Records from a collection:

********************

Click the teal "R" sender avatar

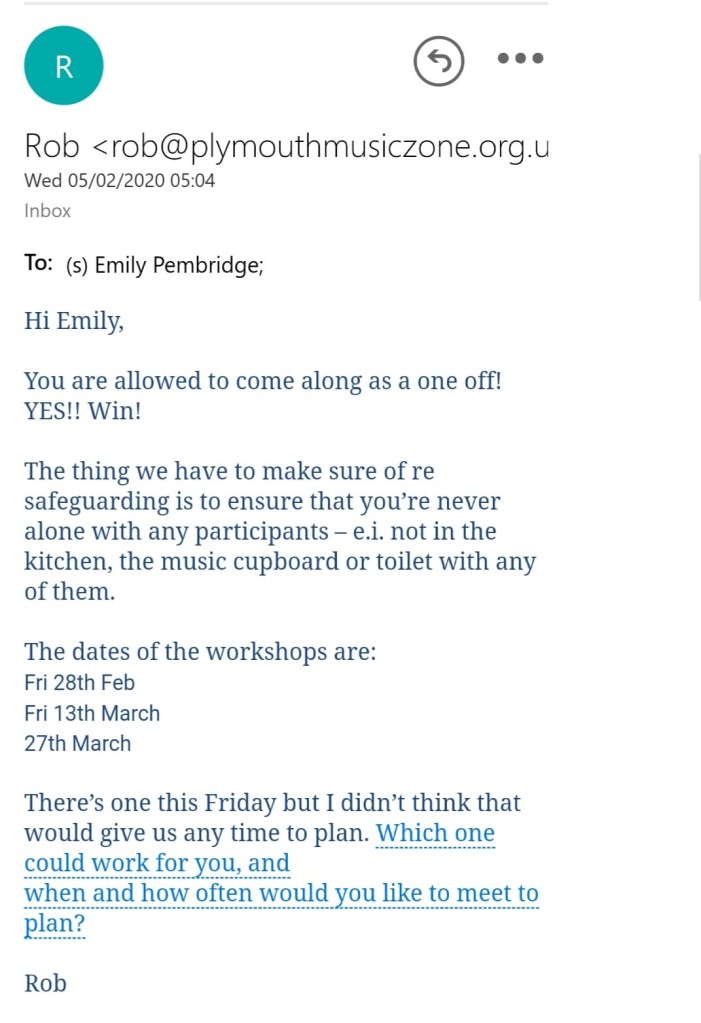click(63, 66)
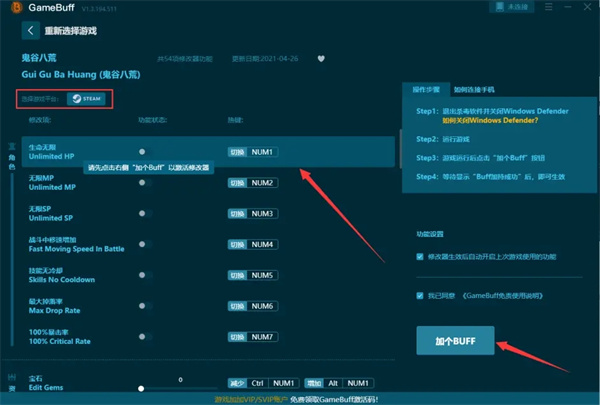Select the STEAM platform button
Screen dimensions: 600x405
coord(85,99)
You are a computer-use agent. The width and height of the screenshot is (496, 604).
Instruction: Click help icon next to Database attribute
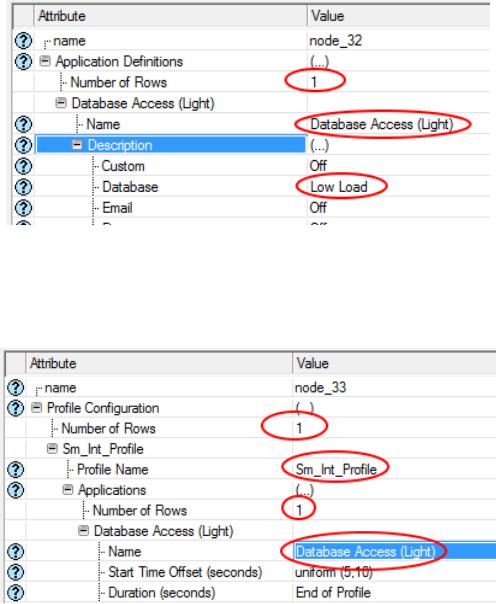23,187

********************

Work instructions: Reproduce the lines above exactly, image-free.

Exercise output:
Click the teal "R" sender avatar

click(63, 66)
Select the STEAM platform button
Screen dimensions: 600x405
coord(85,99)
You are a computer-use agent. The width and height of the screenshot is (496, 604).
Instruction: Click help icon next to Database attribute
23,187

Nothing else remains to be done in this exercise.